Pixel coordinate grounding data
--------------------------------------------------
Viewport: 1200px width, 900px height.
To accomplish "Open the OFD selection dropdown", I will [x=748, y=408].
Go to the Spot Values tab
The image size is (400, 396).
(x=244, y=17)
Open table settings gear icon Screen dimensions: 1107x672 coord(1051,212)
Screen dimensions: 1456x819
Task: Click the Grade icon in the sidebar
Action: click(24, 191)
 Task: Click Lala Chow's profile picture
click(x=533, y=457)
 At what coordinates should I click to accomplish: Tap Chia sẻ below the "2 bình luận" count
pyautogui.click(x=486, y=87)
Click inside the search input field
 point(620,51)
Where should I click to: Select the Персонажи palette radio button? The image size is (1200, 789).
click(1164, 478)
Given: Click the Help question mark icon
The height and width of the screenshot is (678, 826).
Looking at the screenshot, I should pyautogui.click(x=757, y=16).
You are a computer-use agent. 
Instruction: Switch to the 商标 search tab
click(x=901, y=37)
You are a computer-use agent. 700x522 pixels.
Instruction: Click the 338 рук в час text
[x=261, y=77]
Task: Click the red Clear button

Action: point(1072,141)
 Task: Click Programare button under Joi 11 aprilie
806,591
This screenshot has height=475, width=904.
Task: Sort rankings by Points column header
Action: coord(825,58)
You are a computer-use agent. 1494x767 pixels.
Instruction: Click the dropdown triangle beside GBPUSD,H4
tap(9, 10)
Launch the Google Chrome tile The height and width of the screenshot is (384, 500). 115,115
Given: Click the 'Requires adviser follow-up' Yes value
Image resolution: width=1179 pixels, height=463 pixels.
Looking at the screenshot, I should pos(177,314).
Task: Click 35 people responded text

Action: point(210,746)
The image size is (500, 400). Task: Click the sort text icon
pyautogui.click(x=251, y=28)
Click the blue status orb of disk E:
--------------------------------------------------
**BRIEF:**
Every line above that holds the word "agent" should be copied out.

**SOLUTION TO THIS PROBLEM:**
You are a computer-use agent. 
You are a computer-use agent. 700x522 pixels.
You are a computer-use agent. 1494x767 pixels.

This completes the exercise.